Field guideNSS Background Remover

2026 · NSS Background RemoverAbout 13 min readNovus Stream Solutions

Why our background remover never uploads your image — and what that protects

The NSS Background Remover processes images entirely in your browser. There is no backend, no upload, and no server-side copy of your file. Here is exactly how that works, what it protects, and what it cost us to build it that way.

Diagram contrasting a server-upload background remover with the NSS fully on-device pipeline

Overview

Open almost any free background-removal tool and the same thing happens behind the scenes: your image is uploaded to a server, processed there, and the result is sent back. That architecture is the default because it is the easy one — you put the model on a machine you control, expose an endpoint, and every browser becomes a thin client. It is also the architecture we deliberately refused to build. The NSS Background Remover at bgremover.novusstreamsolutions.com has no backend image-processing server at all. There is no API call that sends your image anywhere. The AI model runs inside your browser tab, on your device, and the picture you drop in never leaves the machine you dropped it on.

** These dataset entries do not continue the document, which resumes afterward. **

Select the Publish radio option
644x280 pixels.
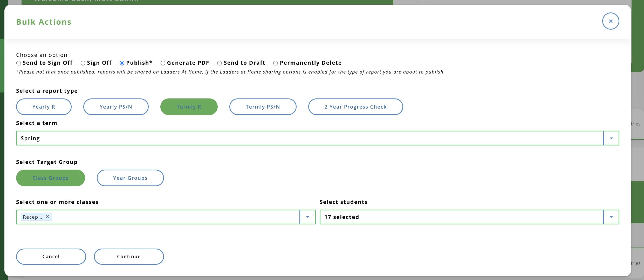(x=122, y=63)
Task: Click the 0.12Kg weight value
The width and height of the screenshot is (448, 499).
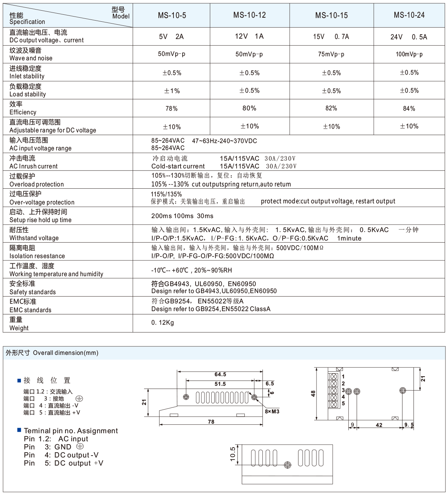Action: pyautogui.click(x=162, y=323)
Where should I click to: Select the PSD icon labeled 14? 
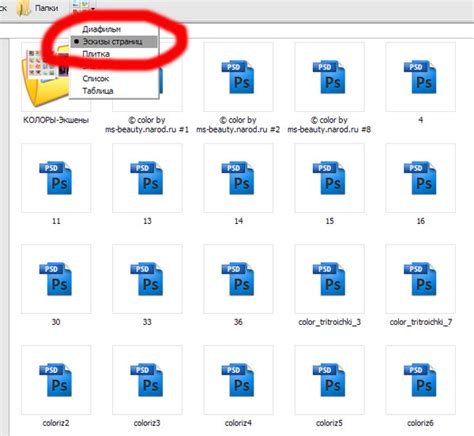(238, 178)
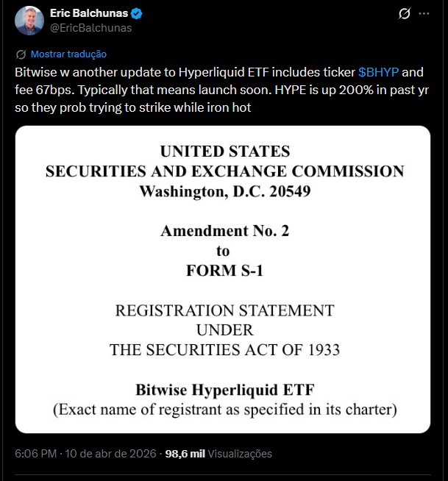Click 'FORM S-1' text in the filing image
This screenshot has width=448, height=481.
tap(224, 271)
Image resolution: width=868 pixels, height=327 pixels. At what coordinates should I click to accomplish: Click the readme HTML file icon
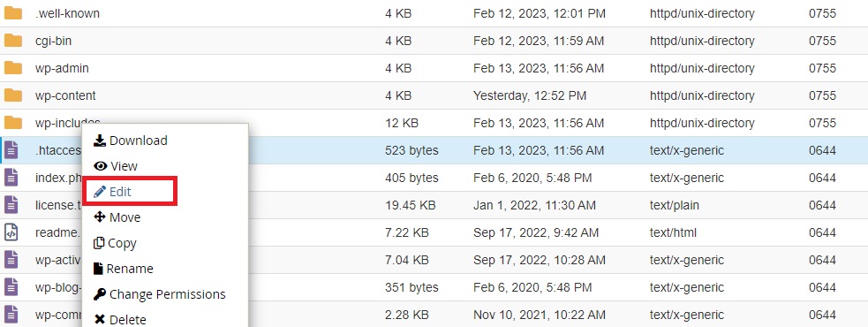[x=11, y=232]
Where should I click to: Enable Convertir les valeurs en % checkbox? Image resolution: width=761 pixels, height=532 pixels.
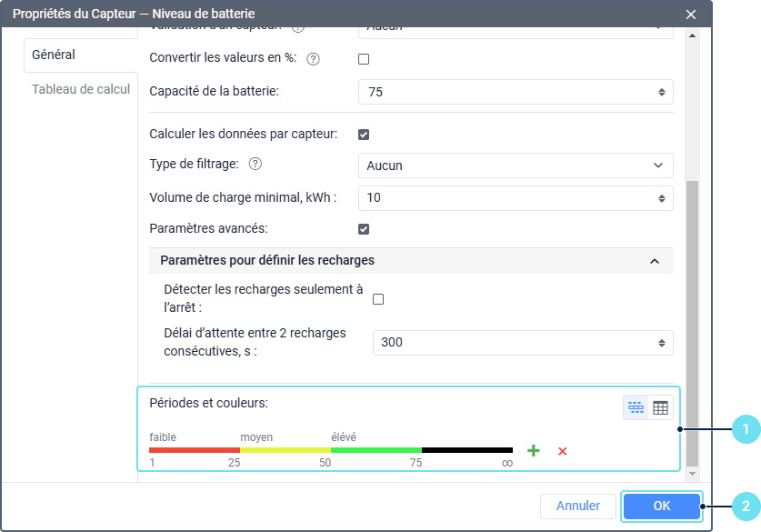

This is not a privacy policy we are asking you to trust. It is a property of how the application is built, and it is one you can verify yourself in about thirty seconds. That distinction — between a promise and a structural guarantee — is the entire point of this post. We want to walk through what "no upload" actually means at the level of code and network traffic, what it protects that a server-side tool cannot, the specific engineering price we paid to make it true, and why we decided that price was worth paying for a free tool.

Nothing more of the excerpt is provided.